Les chercheurs ont analysé pas moins de 30 paquets de cigarettes, provenant de France, de Suisse, et du Maroc. Le but : détecter le taux de nicotine, de goudron, et de monoxyde de carbone, présent dans chacun des bâtonnets de tabac étudiés.

Et les résultats sont pour le moins étonnants.

En effet, alors qu’un échantillon de Winston acheté en Suisse comporte 10,5 mg de particules totales par cigarette, celui acheté au Maroc culmine à 16,31 mg. Même son de cloche à propos de la nicotine contenue, avec 0,75 mg pour des Camel suisses, et 1,28 mg pour celles vendues au Maroc. Enfin, une Winston marocaine, pourtant fabriquée en Suisse, contient 9,62 mg de monoxyde de carbone, alors qu’elle n’en contient « que » 5,45 mg à Lausanne.

Plus inquiétant encore pour l’organisation, dans certains cas, les taux mesurés étaient supérieurs à ceux affichés sur le paquet. Par exemple, alors que les Winston marocaines contiennent 1,5 mg de nicotine, leur étiquette indique pourtant qu’elles n’en sont pourvues que d’1 mg.

Et selon de nombreux spécialistes, plus la dose de nicotine est haute, plus la dépendance à la substance est forte.

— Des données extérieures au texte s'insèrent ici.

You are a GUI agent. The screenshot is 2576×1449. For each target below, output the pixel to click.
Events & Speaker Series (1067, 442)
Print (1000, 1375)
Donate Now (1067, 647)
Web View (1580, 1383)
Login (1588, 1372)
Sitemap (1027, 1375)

Le cynisme n’a pas de frontières

Selon Public Watch, cette stratégie n’a qu’un seul but : permettre aux cigarettiers de vendre toujours plus de cigarettes dans les pays émergents, qui n’ont pas forcément les moyens de lancer de vastes campagnes de prévention comme en Europe par exemple. Continent où la vente de tabac ne cesse de diminuer depuis plusieurs années.

Un fait qui semble se vérifier de par le double discours tenu par l’industrie du tabac. Alors que dans les pays riches, elle ne cesse de dénoncer les effets néfastes du tabac, ailleurs dans le monde, elle se bat quotidiennement contre les mesures destinées à en faire diminuer la consommation.

Il n’y a qu’à voir les nombreux appels à la défume lancés par Philip Morris International (PMI) en Europe, lorsqu’en Urugay par exemple, ce même cigarettier dépensait il y a peu, 24 millions de dollars lors d’un procès contre le pays, destiné à s’opposer à l’utilisation de mises en garde sanitaires sur les paquets.